‘TIS THE SEASON, FA-LA-LA, FOR AN ALTERNATIVE

Here, in the midst of the annual holiday season excess, is a good time to remember that for most of our history, Quakers did not celebrate, in their words, “that day the world calls Christmas.” In New England, at least, they were joined by the Puritan legacy. In Massachusetts, for instance, Christmas was not legal until the 1850s.

Of course, these days it’s very difficult to ignore the hoopla – especially if you have children present. And I’m not even going to get into that Santa Claus stuff.

What I will do, however, is speak of the practice of Advent – observing the weeks building up to Twelfth Month 25th as a period of preparation and anticipation.

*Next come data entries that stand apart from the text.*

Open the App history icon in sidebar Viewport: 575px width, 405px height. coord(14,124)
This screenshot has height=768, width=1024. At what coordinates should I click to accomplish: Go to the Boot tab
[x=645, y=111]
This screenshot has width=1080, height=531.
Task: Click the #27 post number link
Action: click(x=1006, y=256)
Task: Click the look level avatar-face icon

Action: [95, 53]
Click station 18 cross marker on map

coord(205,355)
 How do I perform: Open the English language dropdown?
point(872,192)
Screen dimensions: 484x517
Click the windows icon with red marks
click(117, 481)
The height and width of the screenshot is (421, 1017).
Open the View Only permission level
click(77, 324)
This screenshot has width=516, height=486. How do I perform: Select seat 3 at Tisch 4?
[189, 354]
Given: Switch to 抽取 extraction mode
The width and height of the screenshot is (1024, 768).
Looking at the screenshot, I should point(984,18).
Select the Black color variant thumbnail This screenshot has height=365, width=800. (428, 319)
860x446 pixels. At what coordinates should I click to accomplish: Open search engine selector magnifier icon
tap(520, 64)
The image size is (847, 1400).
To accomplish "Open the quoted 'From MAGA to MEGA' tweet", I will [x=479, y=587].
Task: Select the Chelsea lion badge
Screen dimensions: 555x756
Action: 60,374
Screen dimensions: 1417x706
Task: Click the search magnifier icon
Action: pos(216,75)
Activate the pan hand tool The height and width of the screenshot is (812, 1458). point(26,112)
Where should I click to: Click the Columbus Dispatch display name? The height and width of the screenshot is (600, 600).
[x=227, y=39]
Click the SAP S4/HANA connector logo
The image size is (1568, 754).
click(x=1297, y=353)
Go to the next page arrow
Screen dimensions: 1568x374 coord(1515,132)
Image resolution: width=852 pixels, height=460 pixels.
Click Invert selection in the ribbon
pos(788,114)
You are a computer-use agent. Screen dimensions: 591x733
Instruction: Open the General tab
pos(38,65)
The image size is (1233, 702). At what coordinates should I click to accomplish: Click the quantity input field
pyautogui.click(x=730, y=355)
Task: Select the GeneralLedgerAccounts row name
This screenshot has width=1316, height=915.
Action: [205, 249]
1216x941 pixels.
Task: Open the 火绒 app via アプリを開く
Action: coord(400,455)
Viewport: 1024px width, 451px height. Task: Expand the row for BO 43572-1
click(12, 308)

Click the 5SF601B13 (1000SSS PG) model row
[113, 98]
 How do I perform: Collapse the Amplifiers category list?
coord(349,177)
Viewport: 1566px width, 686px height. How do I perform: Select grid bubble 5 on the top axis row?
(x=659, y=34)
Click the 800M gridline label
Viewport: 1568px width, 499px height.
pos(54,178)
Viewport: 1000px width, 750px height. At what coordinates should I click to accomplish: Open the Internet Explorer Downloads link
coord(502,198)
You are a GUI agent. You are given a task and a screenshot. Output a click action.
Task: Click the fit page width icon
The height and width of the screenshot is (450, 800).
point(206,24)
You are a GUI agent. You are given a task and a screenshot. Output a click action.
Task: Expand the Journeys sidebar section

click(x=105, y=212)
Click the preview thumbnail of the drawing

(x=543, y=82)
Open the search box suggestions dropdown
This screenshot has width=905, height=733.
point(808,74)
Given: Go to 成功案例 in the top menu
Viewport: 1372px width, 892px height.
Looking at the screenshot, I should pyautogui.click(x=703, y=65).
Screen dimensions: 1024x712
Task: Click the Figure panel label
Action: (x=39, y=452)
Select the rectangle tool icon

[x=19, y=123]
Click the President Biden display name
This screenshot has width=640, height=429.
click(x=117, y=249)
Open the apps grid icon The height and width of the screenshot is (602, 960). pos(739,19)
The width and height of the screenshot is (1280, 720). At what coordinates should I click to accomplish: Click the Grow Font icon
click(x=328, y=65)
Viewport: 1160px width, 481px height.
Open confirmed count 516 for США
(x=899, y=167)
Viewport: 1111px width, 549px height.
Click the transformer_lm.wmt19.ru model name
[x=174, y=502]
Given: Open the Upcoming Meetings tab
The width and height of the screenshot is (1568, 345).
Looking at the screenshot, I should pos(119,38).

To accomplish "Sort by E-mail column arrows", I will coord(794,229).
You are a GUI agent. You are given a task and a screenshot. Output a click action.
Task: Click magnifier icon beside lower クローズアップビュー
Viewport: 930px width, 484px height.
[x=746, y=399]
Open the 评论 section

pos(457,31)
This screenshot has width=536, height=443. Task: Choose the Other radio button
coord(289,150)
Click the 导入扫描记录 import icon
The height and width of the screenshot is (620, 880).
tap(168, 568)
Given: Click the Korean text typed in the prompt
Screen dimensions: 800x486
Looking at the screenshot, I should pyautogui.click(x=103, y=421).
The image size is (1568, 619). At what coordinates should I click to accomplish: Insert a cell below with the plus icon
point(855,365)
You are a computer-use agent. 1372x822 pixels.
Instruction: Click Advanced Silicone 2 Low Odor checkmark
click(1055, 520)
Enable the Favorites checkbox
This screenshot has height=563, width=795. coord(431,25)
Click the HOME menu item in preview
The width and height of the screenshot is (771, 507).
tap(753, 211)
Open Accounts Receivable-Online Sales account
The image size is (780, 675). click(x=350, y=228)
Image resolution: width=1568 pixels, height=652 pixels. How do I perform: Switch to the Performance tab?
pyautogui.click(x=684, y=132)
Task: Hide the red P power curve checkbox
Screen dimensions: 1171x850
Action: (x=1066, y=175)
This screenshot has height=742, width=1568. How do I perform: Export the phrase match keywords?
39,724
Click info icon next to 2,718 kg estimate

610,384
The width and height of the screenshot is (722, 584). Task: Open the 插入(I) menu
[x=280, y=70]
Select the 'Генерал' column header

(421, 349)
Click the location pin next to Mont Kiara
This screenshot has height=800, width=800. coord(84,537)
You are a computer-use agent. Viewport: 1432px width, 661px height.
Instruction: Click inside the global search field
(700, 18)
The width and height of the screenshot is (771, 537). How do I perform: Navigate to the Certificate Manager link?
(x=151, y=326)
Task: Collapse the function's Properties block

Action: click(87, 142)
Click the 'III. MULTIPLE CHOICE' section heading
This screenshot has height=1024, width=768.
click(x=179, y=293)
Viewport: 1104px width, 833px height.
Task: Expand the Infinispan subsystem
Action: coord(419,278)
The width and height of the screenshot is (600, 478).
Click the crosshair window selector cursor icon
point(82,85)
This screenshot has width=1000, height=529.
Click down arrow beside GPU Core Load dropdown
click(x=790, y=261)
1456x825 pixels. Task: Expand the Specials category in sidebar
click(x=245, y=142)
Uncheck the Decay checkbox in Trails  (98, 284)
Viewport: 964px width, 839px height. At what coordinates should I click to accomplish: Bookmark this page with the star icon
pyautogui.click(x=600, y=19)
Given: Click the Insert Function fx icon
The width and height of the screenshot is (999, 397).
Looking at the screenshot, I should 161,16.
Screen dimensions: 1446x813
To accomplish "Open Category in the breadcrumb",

Babies, after all, arrive only after nine months (or so) of pregnancy, and there’s much to be said for the changes in both the mother and the father in that period. Some Advent calendars come with verses and stories for the family to share over dinner.

Admittedly, by not bringing the tree in until Christmas Eve and not taking it down until Epiphany (the real Twelfth Day of Christmas, contrary to what some advertisers broadcast), you’ll be out of step with most of American society. That can have its own revelations, as you recognize the struggle some other faith traditions have here. But you may also find that unwrapping the presents can just be the beginning of a holiday fullness, not its anticlimax. Actually, our tree usually stays up a few weeks past Epiphany, but that’s another story. Oh, yes, and remember to have a few oranges. (Speaking of other stories.)

~*~

My wife makes reference, too, to all the Puritan diaries from New England, which recorded December 25 pointedly and repeatedly as “an ordinary day.”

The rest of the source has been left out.